--- ÉNONCÉ DE L'EXERCICE ---
Poursuivez l'extrait du document consacré à la tribune de Slavoj Zizek sur la Bosnie, à partir de sa dernière phrase.

--- EXTRAIT DU DOCUMENT ---
>>>

On lira d'ailleurs, en écho à ce qui précède, l'excellente tribune du philosophe slovène Slavoj Zizek dans The Guardian (VF ici). Visiblement en pleine forme, gargarisé par ce réveil bosnien, le philosophe signe une analyse, peut être un peu trop optimiste par endroit, mais néanmoins bien plus pertinente que le discours médiatique ultra-rabaché, dénoncé par Florian Bieber, le tout dans son style inimitable fait de raisonnements iconoclastes, de fulgurances philosophiques et d'écriture gonzo. On ne s'étendra pas sur le "le chaos règne en Bosnie, la situation est excellente!" librement adapté de Mao, pour mieux inviter la gauche, et en particulier la gauche occidentale (et plus globalement l'Occident démocratique), à méditer la réflexion suivante : "La montée du fascisme est à la fois l'échec de la gauche, et la preuve qu'il y avait un potentiel révolutionnaire, une insatisfaction, que la gauche n'a pas été capable de mobiliser".

<<<

--- DONNÉES FOURNIES ---
>>>

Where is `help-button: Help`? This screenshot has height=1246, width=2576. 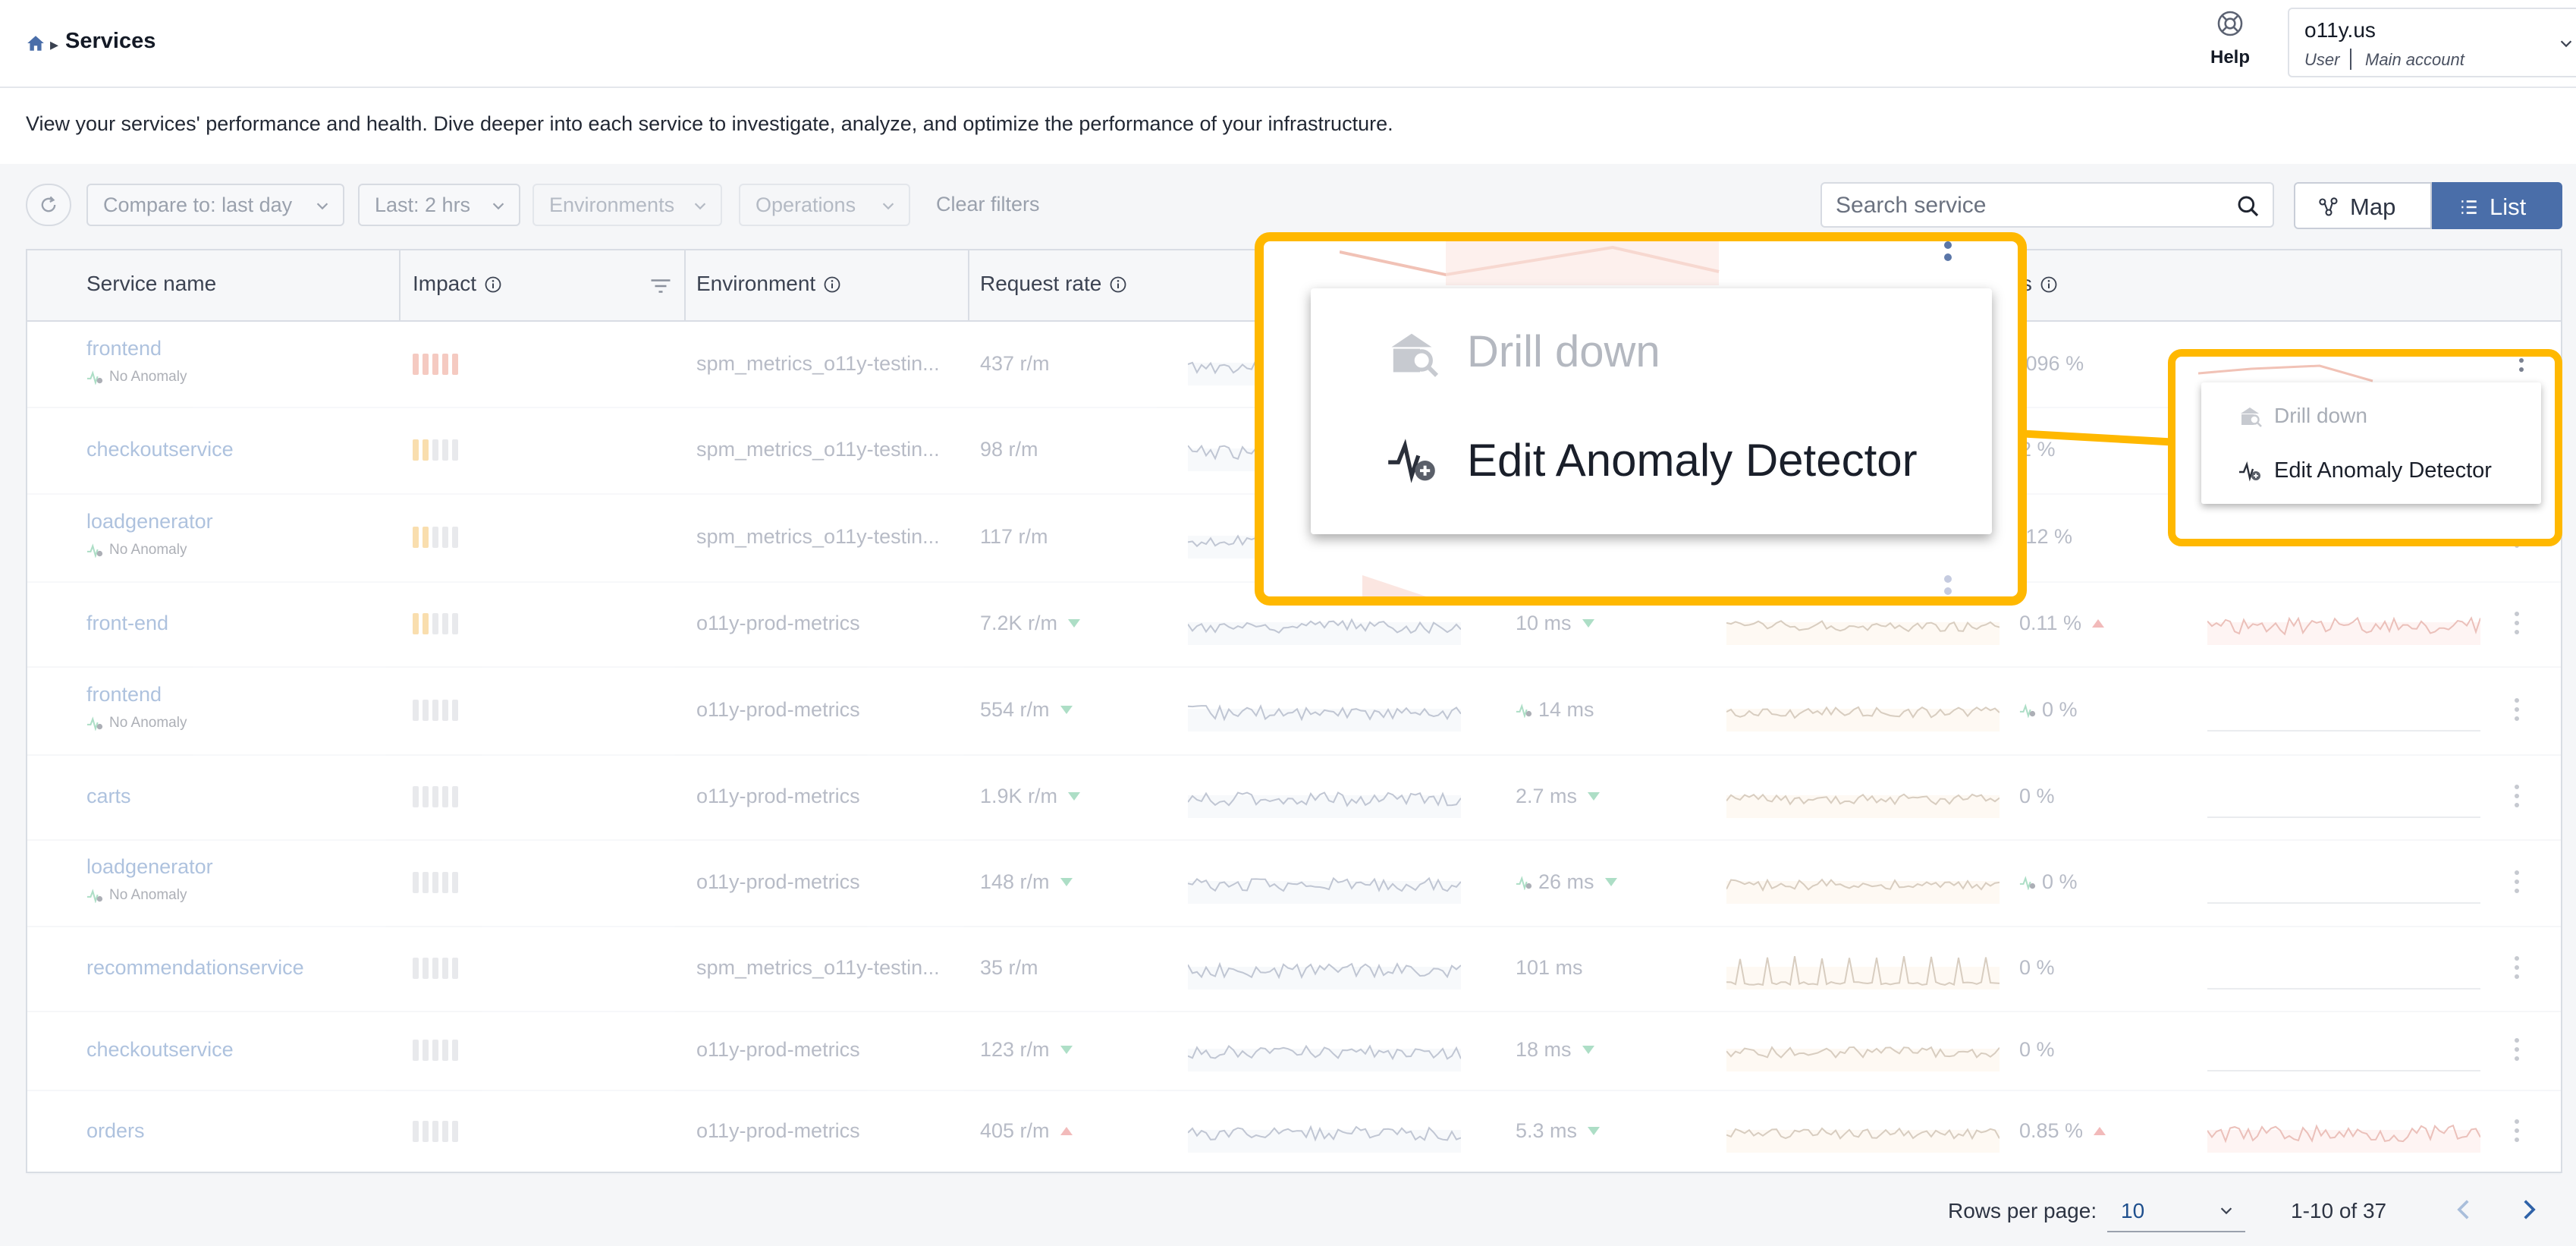 help-button: Help is located at coordinates (2230, 43).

<<<

--- ZONE DE RÉPONSE ---
Vous avez quatre heures, l'usage des calculatrices est interdit.

Voilà un premier jet yougosonique sur les événement en Bosnie-Herzégovine. Il y aurait sans doute encore à dire, ce post est forcément incomplet: il se passe trop de choses en temps réel et de façon simultanée pour arriver à relater correctement les faits et les décortiquer avec recul. Ceci est un blog, pas un distributeur de dépêches, mais sans doute notre sens légendaire de l'analyse à double effet retard nous donnera l'occasion de revenir sur cet hiver bosnien déguisé en printemps.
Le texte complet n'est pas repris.